Extrait pertinent:

[53] L’article 2855 C.c.Q. énonce l’obligation lors de la présentation d’un élément matériel de faire une preuve distincte préalable d’authenticité de celui-ci :

2855. La présentation d’un élément matériel, pour avoir force probante, doit au préalable faire l’objet d’une preuve distincte qui en établisse l’authenticité. Cependant, lorsque l’élément matériel est un document technologique au sens de la Loi concernant le cadre juridique des technologies de l’information, cette preuve d’authenticité n’est requise que dans le cas visé au troisième alinéa de l’article 5 de cette loi.

[54] Par ailleurs, la Commission des lésions professionnelles rappelle, qu’en vertu de l’article 2 du Règlement sur la preuve et la procédure de la Commission des lésions professionnelles[3], elle est maître de ses règles de preuve et de procédure et qu’elle n’est pas tenue à celles édictées par le droit civil.

2. La Commission n’est pas tenue à l’application des règles de procédure et de preuve civiles.

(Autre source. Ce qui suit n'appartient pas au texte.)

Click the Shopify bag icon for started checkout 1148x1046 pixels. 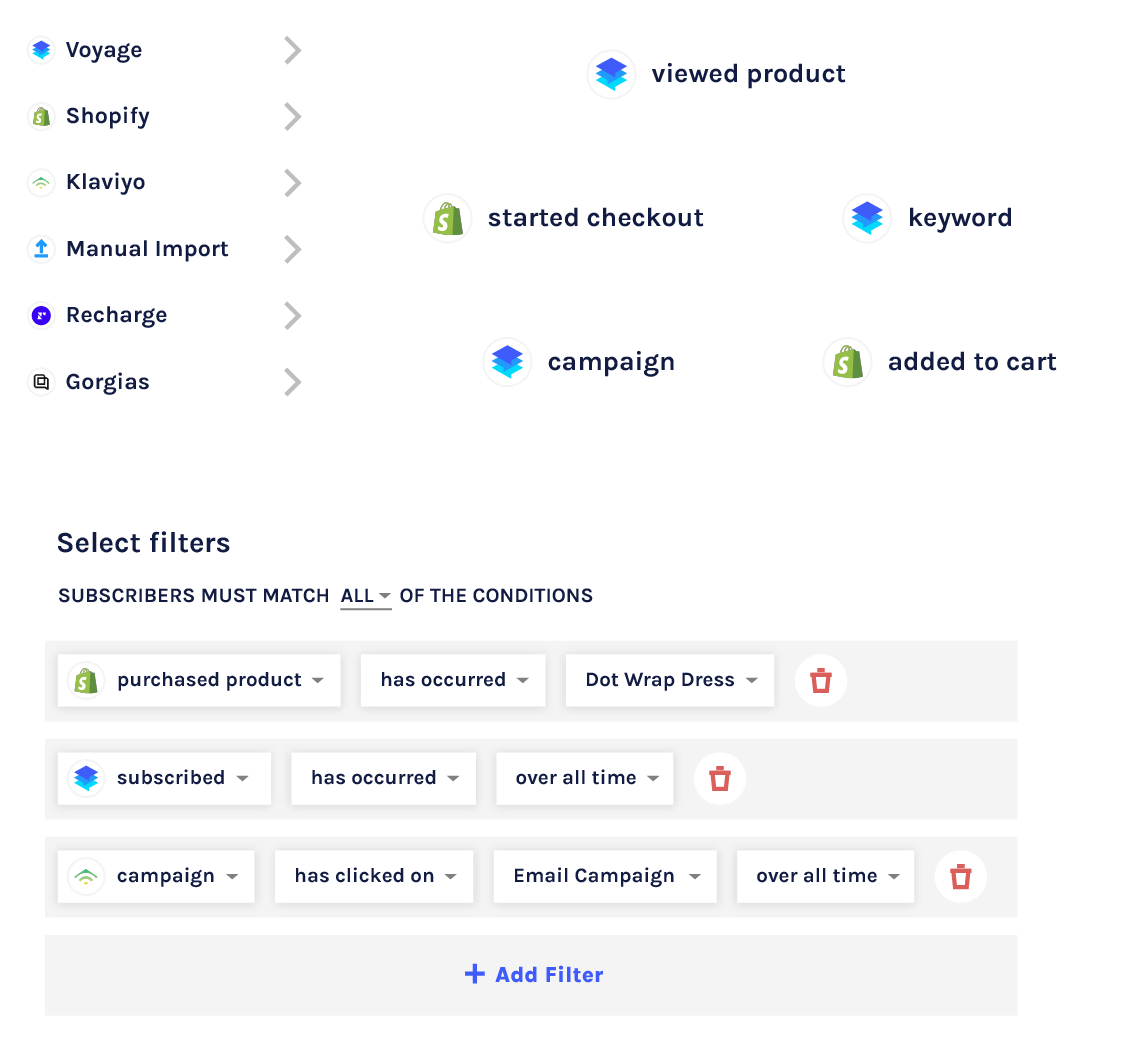[x=447, y=219]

[55] La Loi sur la justice administrative[4] prévoit une disposition semblable à l’article 11 de son texte :

11. L’organisme est maître, dans le cadre de la loi, de la conduite de l’audience. Il doit mener les débats avec souplesse et de façon à faire apparaître le droit et à en assurer la sanction.

Moyens de preuve.

Il décide de la recevabilité des éléments et des moyens de preuve et il peut, à cette fin, suivre les règles ordinaires de la preuve en matière civile. Il doit toutefois, même d’office, rejeter tout élément de preuve obtenu dans des conditions qui portent atteinte aux droits et libertés fondamentaux et dont l’utilisation est susceptible de déconsidérer l’administration de la justice. L’utilisation d’une preuve obtenue par la violation du droit au respect du secret professionnel est réputée déconsidérer l’administration de la justice.

[56] Dans les faits en cause, l’employeur offre au travailleur de visionner l’original des séquences vidéo le 14 février 2006. Par la suite, l’agent de la CSST tout comme le réviseur administratif permettent au travailleur de commenter le visionnement déposé au dossier avant de rendre leur décision. Cependant, à ces diverses occasions, aucune objection n’est émise relativement au dépôt par l’employeur desdits enregistrements, le travailleur soulève tout au plus l’absence de certaines périodes antérieures pertinentes. Dans ces circonstances, le tribunal est d’avis qu’afin d’obtenir le rejet d’une preuve constitutive du dossier de la Commission des lésions professionnelles, il appartient au travailleur de démontrer l’absence d’authenticité ou de fiabilité du document électronique.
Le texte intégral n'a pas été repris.